Adding a puppy to the family is a decision that should not be taken lightly. Raising a puppy takes time, money, patience, and commitment. Are you ready to dedicate ten or more years to this animal? If not, you should consider another pet such as a hamster that has a life expectancy of two to three years.
Take a look at your lifestyle? Do you work 12 hour shifts? Do you go to work early in the morning and then go straight to the gym? Unless you plan to hire a dog walker to let your pup out several times a day, a puppy probably isn’t a good pet for you. Puppies eat up a lot of your extra free time. They need to be let out often, bathed, cleaned up afterward, and socialized. For every month the pup is old, that’s how long you should be able to “hold” it. For example, a four-month-old dog will need to relieve himself every four hours. If you’re not home when it’s time to go potty, you’ll have a mess to clean up and a dirty dog. All that cleaning and bathing takes time. And with the extra baths and cleaning comes at least one extra load of laundry per week. Also, if you want your dog to grow up mentally and emotionally healthy, you will need to play with him, expose him to different situations, objects, environments, and take him to obedience classes. Obedience training classes may only be one hour a week for 6 to 10 weeks, but your dog’s socialization should never stop. Are you sure you have time for all this?
Do you know how much money you will have to spend on your puppy in its first year? Puppies should be seen by a veterinarian for vaccinations at six to eight weeks, ten to twelve weeks, and thirteen to sixteen weeks. The puppy will also need to be spayed or neutered, and will need heartworm and flea medication. New puppy essentials include a wire dog crate, food and water bowls, chew toys and a sturdy leash. You will need several new necklaces because they will wear off pretty quickly. As mentioned above, a new puppy will soil his crate often during potty training, so bathing is necessary. So his grooming needs will consist of a puppy brush and shampoo at a minimum.

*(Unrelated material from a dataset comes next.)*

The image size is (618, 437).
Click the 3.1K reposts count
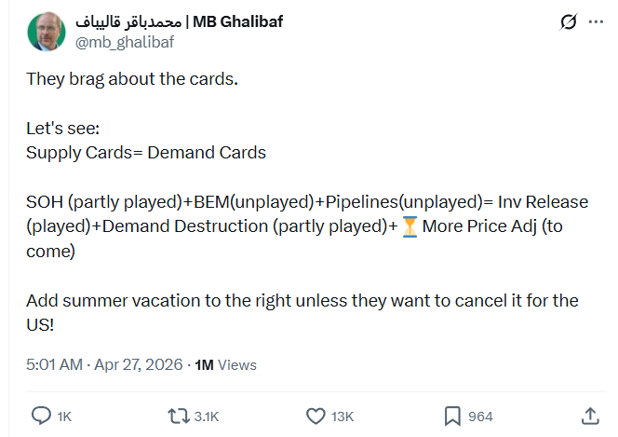207,417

If your dog’s breed needs to be groomed, you should research how often you will need to have your hair trimmed. Keep in mind that trips to the groomer will cost you additional time and a significant amount of money over the life of the dog. If you want a well-behaved dog, you’ll need to take at least basic obedience training. Your county will also require your dog to purchase a new license each year. Your pup still needs to eat! The cost of food varies depending on the size of your dog and the quality of the dog food you buy. The basic cost involved in a puppy’s first year is around $1800. This does not include purchase of the puppy, dog walker fees, pet care or boarding if you are going on vacation, puppy pee pads if you choose to paper train your dog, books on parenting a dog or additional obedience training. Do you have an extra $1800 more laying around?

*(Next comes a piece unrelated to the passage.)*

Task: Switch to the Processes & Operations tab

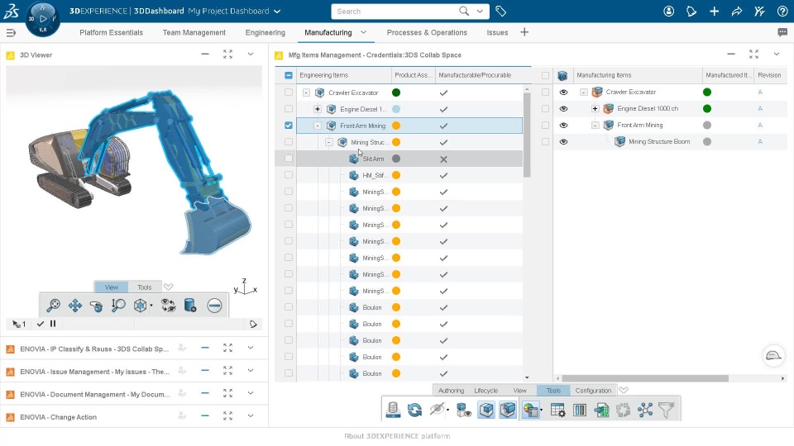Action: (427, 32)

Patience. You may be wondering what patience has to do with raising a puppy. What is patience? Patience is putting up with your puppy crying in his crate night after night without giving in and/or getting angry. Patience is when you let your puppy go to the bathroom, he doesn’t do anything, then he comes in, relieves himself and you clean him up without complaining. You will need patience to learn to go to the bathroom if you are not diligent. And even if you are diligent, accidents will still happen. In fact, training your pup to do anything takes patience, including walking on a leash. If he is easily frustrated or these things sound unattractive, then you might seriously consider adopting a senior dog who is already housebroken and knows basic commands.

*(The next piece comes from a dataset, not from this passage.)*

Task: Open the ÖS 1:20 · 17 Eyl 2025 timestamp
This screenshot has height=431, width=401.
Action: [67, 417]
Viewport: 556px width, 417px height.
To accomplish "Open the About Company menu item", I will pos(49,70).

Be honest with yourself and your family when considering raising a puppy. Do you think you will have enough time and energy to train and entertain a puppy? Take a look at your finances, do you have an extra $1800 to put towards this dog’s first year of life? Look within yourself and other members of your family, will they be able to keep calm with a crying, teething, untrained dog? If so, congratulations on making the decision to add a new member to your family. There is nothing more innocent than a cute and cuddly puppy. If not, congratulations on making a decision based on facts instead of giving in to your emotions. If you feel like you need to groom your pup, volunteering at your local shelter is a great way to curb that urge.